WHAT YOU ARE ASKED TO DO => From the records below, set down exactly the lines starting with the line that contains "Click chest measurement 46 - 48" and going on through the line that contains "Viewport: 1200px width, 630px height.". Nothing else is wanted.

Source records:

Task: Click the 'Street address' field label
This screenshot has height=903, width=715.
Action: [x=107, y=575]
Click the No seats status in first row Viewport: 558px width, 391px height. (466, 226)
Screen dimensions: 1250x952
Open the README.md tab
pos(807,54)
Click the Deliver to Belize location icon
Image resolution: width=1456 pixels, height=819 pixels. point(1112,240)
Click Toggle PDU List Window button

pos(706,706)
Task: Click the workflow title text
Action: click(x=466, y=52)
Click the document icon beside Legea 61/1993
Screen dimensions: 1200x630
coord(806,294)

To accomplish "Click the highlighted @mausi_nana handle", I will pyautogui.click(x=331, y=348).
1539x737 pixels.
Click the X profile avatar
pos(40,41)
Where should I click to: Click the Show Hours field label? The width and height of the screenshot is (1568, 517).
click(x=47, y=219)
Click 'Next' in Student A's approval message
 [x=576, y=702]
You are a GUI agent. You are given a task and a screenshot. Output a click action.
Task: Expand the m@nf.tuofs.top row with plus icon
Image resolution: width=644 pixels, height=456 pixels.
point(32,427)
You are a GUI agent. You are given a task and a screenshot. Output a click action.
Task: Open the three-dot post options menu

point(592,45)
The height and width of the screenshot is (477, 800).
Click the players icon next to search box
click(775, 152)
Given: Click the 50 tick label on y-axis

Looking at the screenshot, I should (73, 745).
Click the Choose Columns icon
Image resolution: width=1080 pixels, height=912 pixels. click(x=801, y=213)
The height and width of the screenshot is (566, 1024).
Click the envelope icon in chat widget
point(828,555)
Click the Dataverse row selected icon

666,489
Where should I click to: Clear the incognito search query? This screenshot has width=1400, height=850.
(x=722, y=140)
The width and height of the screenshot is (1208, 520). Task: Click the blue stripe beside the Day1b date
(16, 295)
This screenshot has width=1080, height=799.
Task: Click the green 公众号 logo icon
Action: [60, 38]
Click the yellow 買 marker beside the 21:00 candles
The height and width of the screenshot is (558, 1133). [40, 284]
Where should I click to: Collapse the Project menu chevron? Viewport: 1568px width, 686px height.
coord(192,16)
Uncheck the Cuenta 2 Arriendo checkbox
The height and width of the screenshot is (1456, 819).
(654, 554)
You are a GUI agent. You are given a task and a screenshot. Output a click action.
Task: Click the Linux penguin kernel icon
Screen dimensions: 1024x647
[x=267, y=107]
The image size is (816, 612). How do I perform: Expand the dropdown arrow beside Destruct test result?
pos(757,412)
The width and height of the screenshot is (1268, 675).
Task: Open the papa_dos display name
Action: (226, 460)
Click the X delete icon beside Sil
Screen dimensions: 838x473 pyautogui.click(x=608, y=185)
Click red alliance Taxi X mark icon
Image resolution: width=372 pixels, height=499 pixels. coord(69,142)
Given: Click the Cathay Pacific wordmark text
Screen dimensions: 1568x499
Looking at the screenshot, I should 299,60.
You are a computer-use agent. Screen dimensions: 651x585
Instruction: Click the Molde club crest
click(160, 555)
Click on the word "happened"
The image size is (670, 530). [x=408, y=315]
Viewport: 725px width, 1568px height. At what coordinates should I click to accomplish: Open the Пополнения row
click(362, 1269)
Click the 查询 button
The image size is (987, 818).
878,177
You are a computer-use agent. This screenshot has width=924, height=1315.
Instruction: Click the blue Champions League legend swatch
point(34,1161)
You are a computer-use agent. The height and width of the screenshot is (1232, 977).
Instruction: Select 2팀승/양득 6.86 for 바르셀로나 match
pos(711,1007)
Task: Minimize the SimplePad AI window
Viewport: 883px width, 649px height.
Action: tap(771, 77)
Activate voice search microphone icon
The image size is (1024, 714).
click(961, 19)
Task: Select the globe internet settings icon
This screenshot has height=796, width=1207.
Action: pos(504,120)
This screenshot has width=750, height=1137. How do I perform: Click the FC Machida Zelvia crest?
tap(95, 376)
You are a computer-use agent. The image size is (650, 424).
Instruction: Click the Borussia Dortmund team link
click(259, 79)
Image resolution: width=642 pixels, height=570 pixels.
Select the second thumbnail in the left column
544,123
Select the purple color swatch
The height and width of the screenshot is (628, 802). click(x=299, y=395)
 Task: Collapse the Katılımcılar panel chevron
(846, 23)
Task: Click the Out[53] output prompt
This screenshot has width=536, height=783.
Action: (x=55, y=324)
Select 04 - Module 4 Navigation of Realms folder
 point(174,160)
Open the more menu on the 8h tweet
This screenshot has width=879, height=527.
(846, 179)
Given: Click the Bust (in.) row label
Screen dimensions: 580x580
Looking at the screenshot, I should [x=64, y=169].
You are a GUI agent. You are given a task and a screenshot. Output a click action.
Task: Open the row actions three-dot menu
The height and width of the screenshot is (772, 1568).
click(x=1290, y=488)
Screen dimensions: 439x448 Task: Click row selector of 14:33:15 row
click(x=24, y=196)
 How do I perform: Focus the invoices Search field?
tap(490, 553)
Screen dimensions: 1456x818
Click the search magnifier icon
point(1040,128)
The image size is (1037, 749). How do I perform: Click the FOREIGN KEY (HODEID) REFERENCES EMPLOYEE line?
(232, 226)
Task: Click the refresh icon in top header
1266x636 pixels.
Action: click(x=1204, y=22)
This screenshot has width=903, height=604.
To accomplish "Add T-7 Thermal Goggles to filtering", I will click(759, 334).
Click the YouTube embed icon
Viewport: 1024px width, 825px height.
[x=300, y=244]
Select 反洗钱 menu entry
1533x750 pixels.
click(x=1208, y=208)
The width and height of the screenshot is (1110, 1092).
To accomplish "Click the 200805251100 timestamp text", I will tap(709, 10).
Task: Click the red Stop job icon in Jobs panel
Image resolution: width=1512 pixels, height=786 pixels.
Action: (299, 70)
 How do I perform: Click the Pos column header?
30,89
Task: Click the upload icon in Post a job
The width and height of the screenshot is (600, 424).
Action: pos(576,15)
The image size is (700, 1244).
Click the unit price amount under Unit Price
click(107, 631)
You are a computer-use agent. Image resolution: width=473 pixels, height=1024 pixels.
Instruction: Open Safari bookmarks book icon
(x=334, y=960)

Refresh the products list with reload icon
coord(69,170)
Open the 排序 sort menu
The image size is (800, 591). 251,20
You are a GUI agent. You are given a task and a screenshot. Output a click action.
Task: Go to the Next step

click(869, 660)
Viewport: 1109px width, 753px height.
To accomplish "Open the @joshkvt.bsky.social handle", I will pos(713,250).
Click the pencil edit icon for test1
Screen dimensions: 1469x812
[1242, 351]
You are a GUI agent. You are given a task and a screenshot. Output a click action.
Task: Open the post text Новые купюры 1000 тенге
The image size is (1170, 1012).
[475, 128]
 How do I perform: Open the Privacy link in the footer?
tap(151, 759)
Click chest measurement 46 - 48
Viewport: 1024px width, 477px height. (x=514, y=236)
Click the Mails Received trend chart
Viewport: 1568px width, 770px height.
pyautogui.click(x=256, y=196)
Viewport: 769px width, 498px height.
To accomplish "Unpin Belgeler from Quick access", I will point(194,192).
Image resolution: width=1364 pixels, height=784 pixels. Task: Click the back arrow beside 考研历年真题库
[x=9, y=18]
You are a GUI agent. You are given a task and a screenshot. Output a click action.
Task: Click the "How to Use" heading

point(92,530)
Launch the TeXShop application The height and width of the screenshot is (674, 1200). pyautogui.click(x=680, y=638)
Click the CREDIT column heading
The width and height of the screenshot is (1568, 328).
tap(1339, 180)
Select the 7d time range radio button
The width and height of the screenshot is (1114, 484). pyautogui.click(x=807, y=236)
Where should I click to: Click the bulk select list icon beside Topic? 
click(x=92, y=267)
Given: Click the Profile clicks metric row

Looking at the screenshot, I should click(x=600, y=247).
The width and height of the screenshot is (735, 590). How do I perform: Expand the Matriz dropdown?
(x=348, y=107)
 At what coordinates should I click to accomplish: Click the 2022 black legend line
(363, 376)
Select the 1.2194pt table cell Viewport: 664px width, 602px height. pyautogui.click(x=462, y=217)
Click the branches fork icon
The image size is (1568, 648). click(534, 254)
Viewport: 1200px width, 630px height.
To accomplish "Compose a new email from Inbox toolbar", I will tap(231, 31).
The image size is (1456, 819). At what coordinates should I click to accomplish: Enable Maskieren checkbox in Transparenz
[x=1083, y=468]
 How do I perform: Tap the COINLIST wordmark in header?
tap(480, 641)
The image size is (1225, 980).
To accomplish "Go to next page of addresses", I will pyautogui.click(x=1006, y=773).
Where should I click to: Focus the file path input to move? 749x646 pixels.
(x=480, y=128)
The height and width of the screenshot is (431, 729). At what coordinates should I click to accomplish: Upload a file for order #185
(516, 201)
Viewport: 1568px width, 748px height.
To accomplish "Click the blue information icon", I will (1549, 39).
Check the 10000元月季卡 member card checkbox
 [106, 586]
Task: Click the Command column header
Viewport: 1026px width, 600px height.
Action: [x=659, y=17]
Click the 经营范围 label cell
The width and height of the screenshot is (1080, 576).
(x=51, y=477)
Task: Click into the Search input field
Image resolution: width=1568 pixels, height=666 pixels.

COMPLETED TASK =>
Click chest measurement 46 - 48
Viewport: 1024px width, 477px height. (x=514, y=236)
Click the Mails Received trend chart
Viewport: 1568px width, 770px height.
pyautogui.click(x=256, y=196)
Viewport: 769px width, 498px height.
To accomplish "Unpin Belgeler from Quick access", I will point(194,192).
Image resolution: width=1364 pixels, height=784 pixels. Task: Click the back arrow beside 考研历年真题库
[x=9, y=18]
You are a GUI agent. You are given a task and a screenshot. Output a click action.
Task: Click the "How to Use" heading

point(92,530)
Launch the TeXShop application The height and width of the screenshot is (674, 1200). pyautogui.click(x=680, y=638)
Click the CREDIT column heading
The width and height of the screenshot is (1568, 328).
tap(1339, 180)
Select the 7d time range radio button
The width and height of the screenshot is (1114, 484). pyautogui.click(x=807, y=236)
Where should I click to: Click the bulk select list icon beside Topic? 
click(x=92, y=267)
Given: Click the Profile clicks metric row

Looking at the screenshot, I should click(x=600, y=247).
The width and height of the screenshot is (735, 590). How do I perform: Expand the Matriz dropdown?
(x=348, y=107)
 At what coordinates should I click to accomplish: Click the 2022 black legend line
(363, 376)
Select the 1.2194pt table cell Viewport: 664px width, 602px height. pyautogui.click(x=462, y=217)
Click the branches fork icon
The image size is (1568, 648). click(534, 254)
Viewport: 1200px width, 630px height.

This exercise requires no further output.